Face à l’incapacité de certaines provinces à fixer un prix sur le carbone, Justin Trudeau a plaidé qu’il devait sauter dans la mêlée par « intérêt national ». Dans ce cas bien précis, c’était justifié. Mais on comprend tout le danger qu’il y a de permettre au fédéral d’enfiler sa cape de héros et de mettre son nez dans les affaires des provinces chaque fois qu’il perçoit un « intérêt national ».

Voilà pourquoi cette cause était suivie de près tant par les constitutionnalistes que par les environnementalistes. Voilà pourquoi, aussi, le Québec y a soutenu les provinces rebelles comme l’Alberta, même s’il est partisan d’un prix sur le carbone.

Rappelons que les jugements de la Cour suprême font jurisprudence et que toute nouvelle compétence qu’on accorde au fédéral l’est pour toujours.

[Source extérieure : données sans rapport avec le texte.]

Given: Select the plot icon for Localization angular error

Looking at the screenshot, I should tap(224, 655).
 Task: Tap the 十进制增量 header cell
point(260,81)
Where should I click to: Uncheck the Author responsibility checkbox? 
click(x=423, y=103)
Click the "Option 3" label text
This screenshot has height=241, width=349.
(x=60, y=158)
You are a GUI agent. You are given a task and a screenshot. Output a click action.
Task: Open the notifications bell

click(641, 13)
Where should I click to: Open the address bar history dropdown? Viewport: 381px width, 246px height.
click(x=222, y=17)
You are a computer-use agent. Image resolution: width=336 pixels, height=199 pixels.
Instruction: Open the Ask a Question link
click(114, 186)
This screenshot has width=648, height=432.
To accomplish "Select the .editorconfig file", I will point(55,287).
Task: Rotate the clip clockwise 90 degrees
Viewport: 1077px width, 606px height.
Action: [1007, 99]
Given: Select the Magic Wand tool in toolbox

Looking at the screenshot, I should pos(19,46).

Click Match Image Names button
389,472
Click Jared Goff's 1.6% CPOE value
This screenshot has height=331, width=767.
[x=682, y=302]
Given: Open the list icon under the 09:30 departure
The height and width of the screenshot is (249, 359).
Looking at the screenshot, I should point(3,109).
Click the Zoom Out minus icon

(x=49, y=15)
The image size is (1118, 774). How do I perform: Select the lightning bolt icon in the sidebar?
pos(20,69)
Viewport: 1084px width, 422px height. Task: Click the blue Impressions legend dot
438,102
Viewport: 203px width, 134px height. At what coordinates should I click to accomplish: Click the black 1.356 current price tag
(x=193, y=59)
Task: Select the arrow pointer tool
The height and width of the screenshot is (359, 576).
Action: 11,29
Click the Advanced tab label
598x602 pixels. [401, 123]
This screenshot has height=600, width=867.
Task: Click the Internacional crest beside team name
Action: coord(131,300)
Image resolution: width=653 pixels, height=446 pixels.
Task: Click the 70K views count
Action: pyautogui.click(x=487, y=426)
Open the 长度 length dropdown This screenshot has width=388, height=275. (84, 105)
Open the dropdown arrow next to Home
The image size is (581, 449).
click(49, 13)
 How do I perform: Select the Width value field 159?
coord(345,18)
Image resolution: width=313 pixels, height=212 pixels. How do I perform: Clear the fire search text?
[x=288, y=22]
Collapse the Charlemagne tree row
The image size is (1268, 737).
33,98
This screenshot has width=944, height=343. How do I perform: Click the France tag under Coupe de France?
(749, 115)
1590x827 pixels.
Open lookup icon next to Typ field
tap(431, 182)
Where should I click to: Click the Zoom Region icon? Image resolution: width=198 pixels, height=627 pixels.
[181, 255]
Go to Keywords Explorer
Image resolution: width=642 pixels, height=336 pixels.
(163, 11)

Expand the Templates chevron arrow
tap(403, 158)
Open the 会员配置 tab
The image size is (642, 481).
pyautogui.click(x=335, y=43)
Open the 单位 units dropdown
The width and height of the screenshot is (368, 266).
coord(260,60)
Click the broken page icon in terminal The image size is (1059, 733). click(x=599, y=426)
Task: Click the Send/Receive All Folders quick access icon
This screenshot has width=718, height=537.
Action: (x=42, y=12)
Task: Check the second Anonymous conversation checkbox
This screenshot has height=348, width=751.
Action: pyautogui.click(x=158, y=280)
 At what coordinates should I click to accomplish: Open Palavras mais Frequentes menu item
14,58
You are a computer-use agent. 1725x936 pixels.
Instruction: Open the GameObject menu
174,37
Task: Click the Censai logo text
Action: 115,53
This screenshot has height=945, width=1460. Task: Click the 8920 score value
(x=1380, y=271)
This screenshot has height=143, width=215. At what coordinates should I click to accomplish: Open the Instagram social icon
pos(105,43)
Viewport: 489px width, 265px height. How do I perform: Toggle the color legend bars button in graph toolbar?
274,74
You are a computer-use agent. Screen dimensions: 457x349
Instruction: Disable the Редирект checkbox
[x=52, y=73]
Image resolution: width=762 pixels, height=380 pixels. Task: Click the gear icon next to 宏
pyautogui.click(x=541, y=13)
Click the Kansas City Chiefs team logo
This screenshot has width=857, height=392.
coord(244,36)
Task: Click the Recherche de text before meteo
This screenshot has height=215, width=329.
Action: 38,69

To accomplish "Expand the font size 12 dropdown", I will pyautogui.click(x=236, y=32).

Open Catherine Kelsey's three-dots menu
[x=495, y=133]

Rappelons aussi tout le risque de confier les clés de l’environnement au fédéral. Ce sont des provinces comme le Québec et la Colombie-Britannique qui ont été les précurseurs en ce domaine. Et les environnementalistes qui appuient aujourd’hui le prix du carbone de M. Trudeau auraient pu déchanter demain dans l’éventualité où un gouvernement fédéral d’une autre couleur se serait mis à contester les mesures environnementales des provinces.

On avait donc hâte de voir quel terrain de jeu allait accorder la Cour suprême au fédéral. Lui laisser le champ libre en « environnement » ou même pour la « tarification du carbone » aurait été trop large.

Or, la Cour suprême définit ce champ d’action comme « l’établissement de normes nationales minimales de tarification rigoureuse de GES en vue de réduire les émissions de ces gaz ». C’est assez circonscrit, merci.

Québec s’est dit « déçu » de la décision. La province n’aime pas que le fédéral vienne regarder si son marché du carbone est assez bon pour les normes nationales. Soit. Mais il faut bien qu’Ottawa puisse faire cette évaluation s’il veut mettre au pas les provinces délinquantes.

On n’a pas fini d’étudier ce jugement de la Cour suprême. Mais tout indique qu’il réussit à sauver la lutte contre les changements climatiques au pays… sans donner les clés de la maison à Ottawa.